Given instruction: In the data below, rewrite the part that opens with the line containing "Task: Click the 错误解除(R) button" and closes with the line containing "Action: click(x=723, y=535)", changing "button" to "control" and keeping everything else the same. Give only those lines.

Data in this exercise:
-------
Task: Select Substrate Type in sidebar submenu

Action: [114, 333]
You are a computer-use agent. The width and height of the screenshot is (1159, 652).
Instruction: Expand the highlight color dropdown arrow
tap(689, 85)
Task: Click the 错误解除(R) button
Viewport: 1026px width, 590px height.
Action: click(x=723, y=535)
-------
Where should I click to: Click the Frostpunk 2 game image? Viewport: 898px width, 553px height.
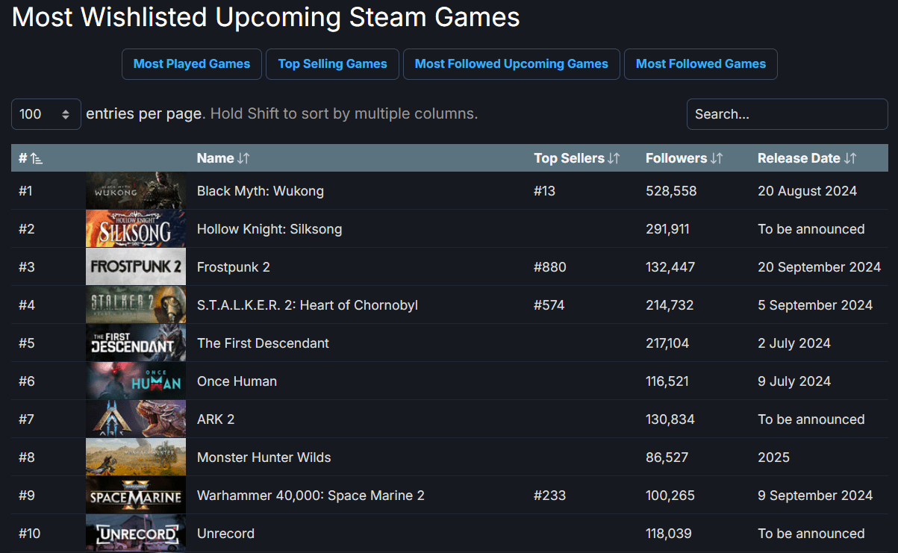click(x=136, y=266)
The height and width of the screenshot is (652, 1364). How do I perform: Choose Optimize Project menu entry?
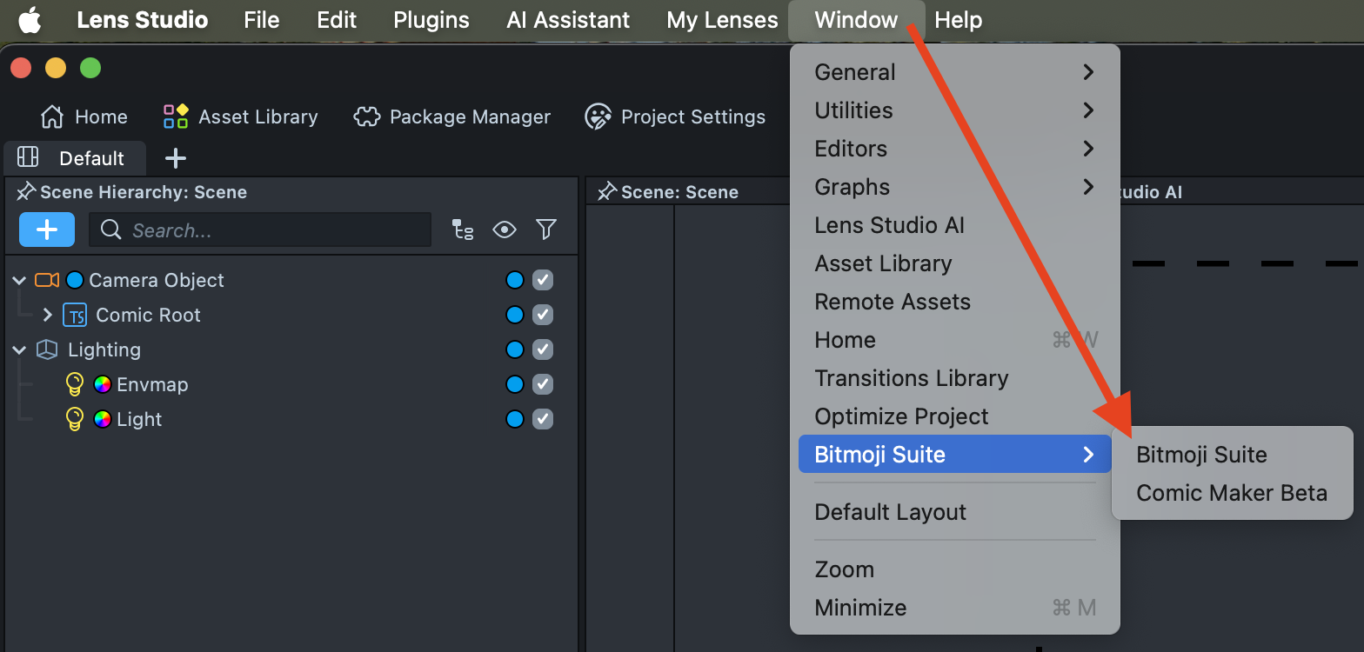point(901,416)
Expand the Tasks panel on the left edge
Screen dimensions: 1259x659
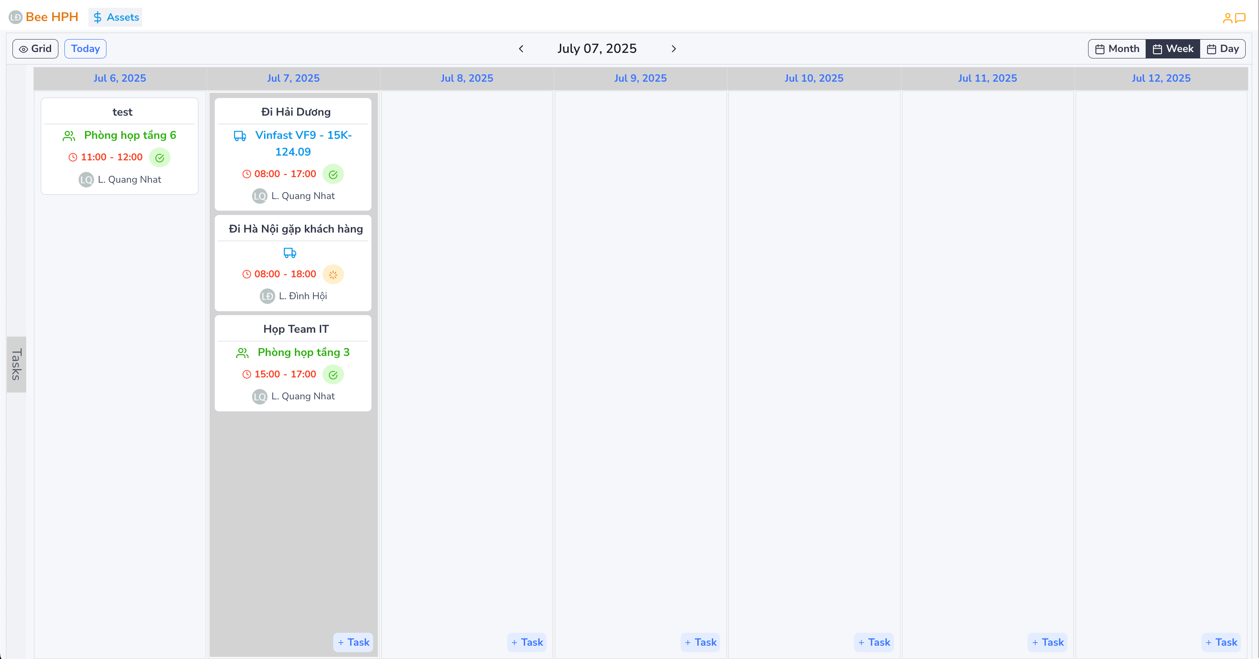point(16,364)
-------
Result below:
Task: Click the 错误解除(R) control
Viewport: 1026px width, 590px height.
Action: click(x=723, y=535)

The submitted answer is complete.